As part of a large-scale effort to boost the participation of minorities in science and engineering fields, a group of educators, business leaders, and government officials has proposed the creation of a national center for minority education.
The group, which met in Atlanta this month, also called for a network of regional and state centers to develop programs for minorities.
All of the centers would be expected to provide “early experiences” in science and technology for black and Hispanic youths, the group’s chairman, Charles W. Merideth, said in an interview. In addition, he said, they would work with schools in developing curricula and training teachers, and serve as clearinghouses for program information.
Increasing the number of minorities in scientific fields is a “matter of national defense,” said Mr. Merideth, chancellor of the Atlanta University Center Inc., a consortium of historically black colleges.
He cited statistics showing that blacks and Hispanics will constitute a third of the U.S. population by 2020. “If we don’t begin now to deal with providing education and training for this group,” he said, “the ability of the U.S. to compete internationally will be handicapped.”

GOALS:
A - According to the article on minority science education, by what year will blacks and Hispanics make up a third of the U.S. population?
B - Copy out the part of the article on minority science education that starts at "As part of a" and ends at "for minority education.", word for word.

GIVEN MATERIAL:

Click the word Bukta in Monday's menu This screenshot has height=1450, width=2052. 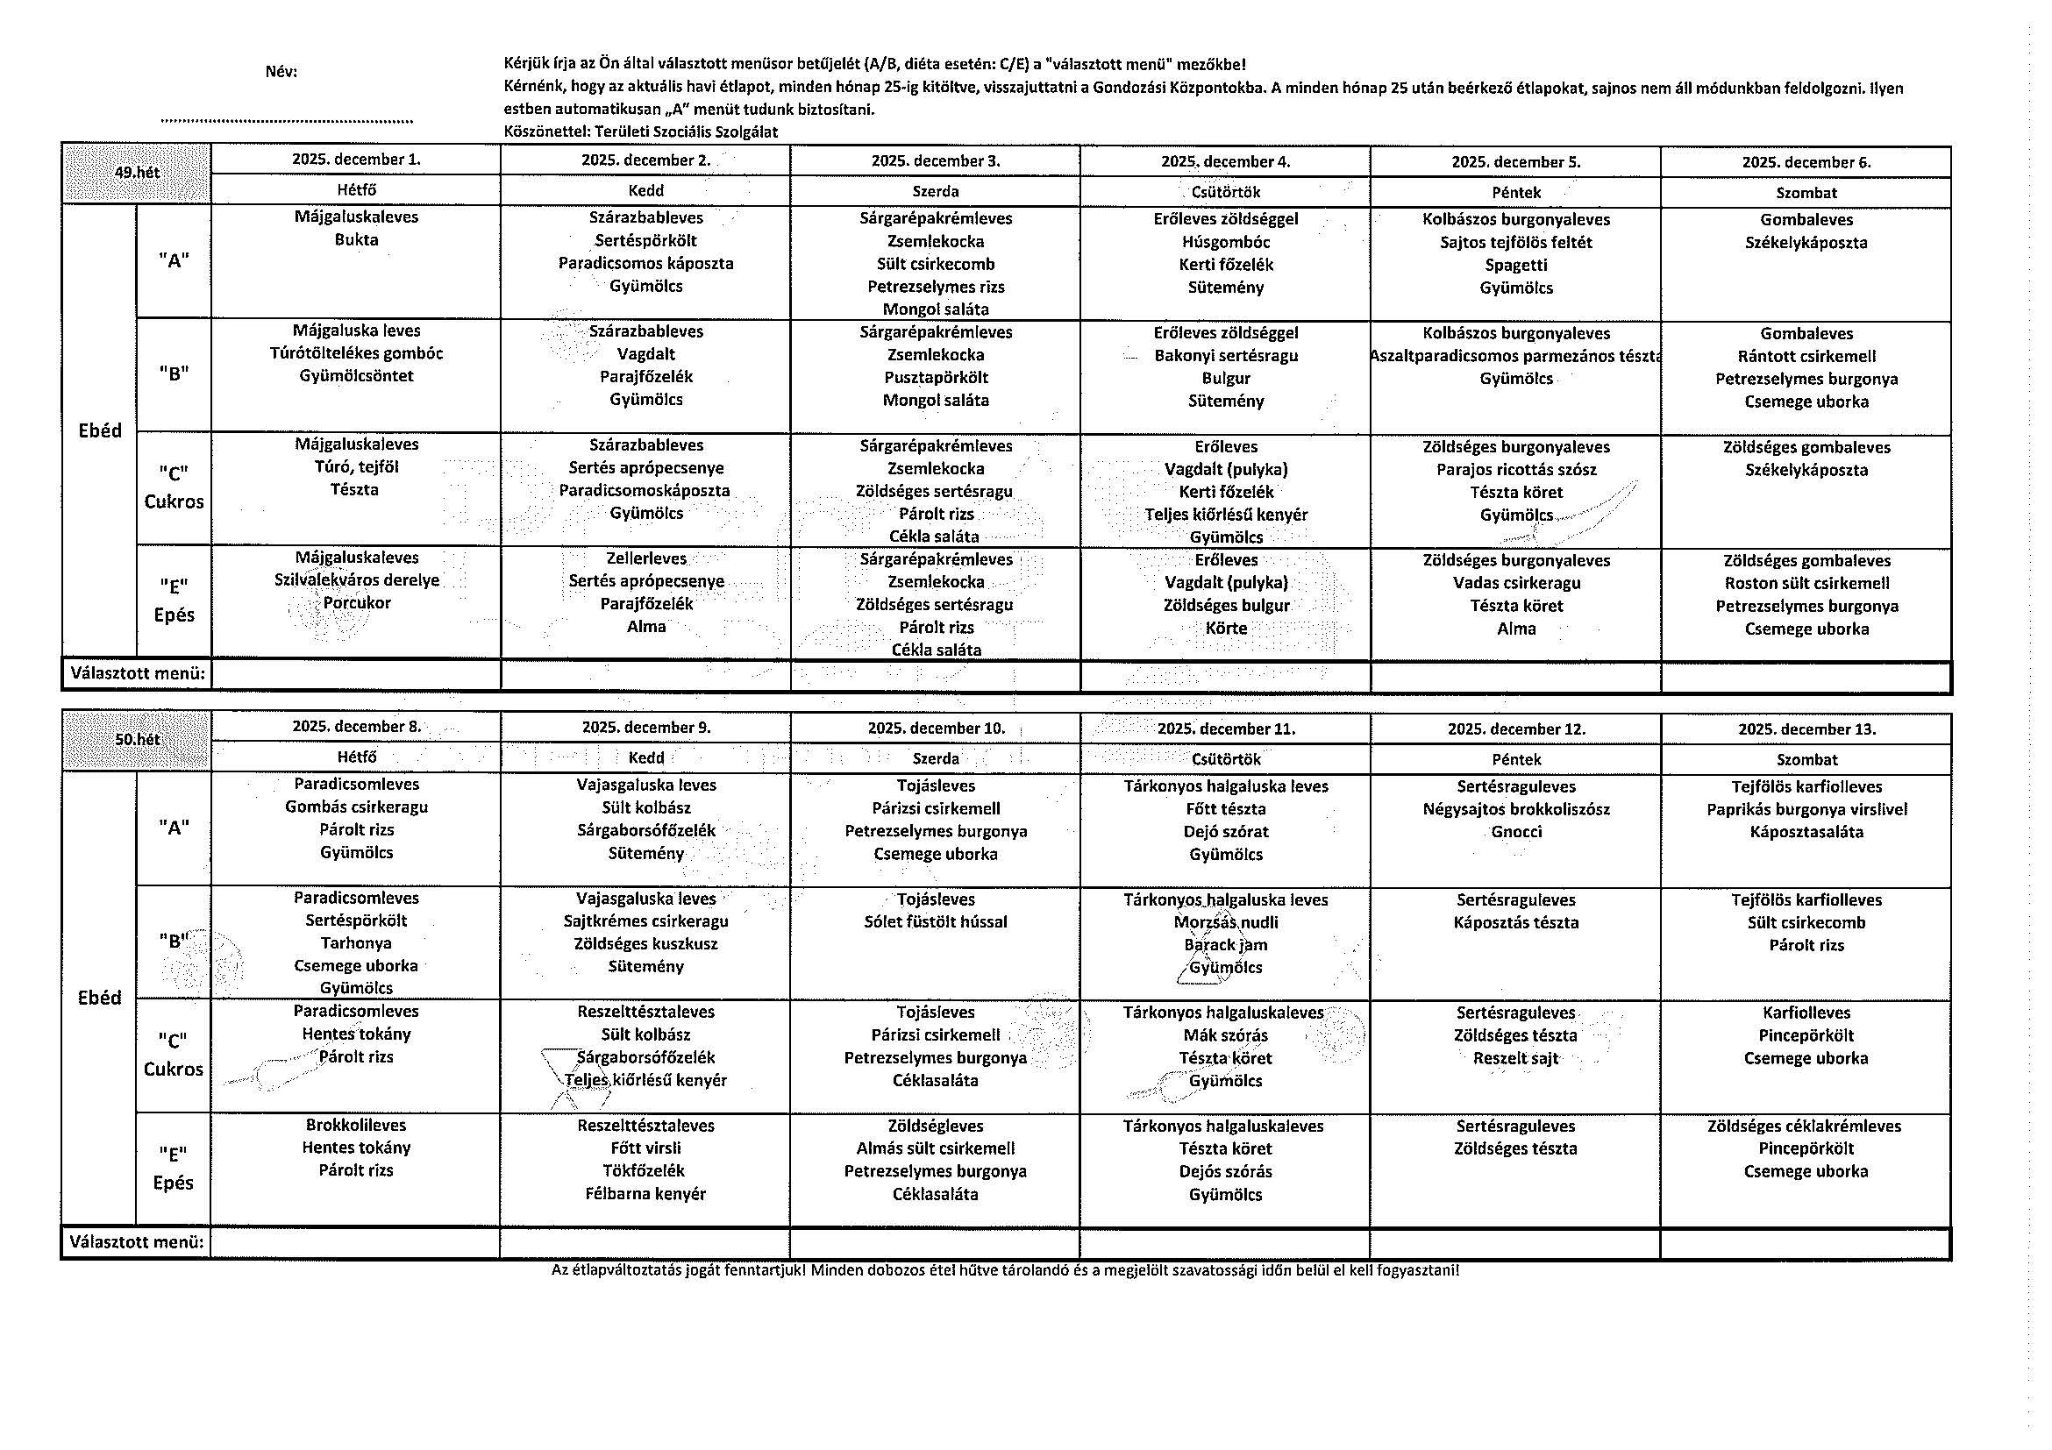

SOLUTIONS TO THE EXERCISE:
A - 2020

B -
As part of a large-scale effort to boost the participation of minorities in science and engineering fields, a group of educators, business leaders, and government officials has proposed the creation of a national center for minority education.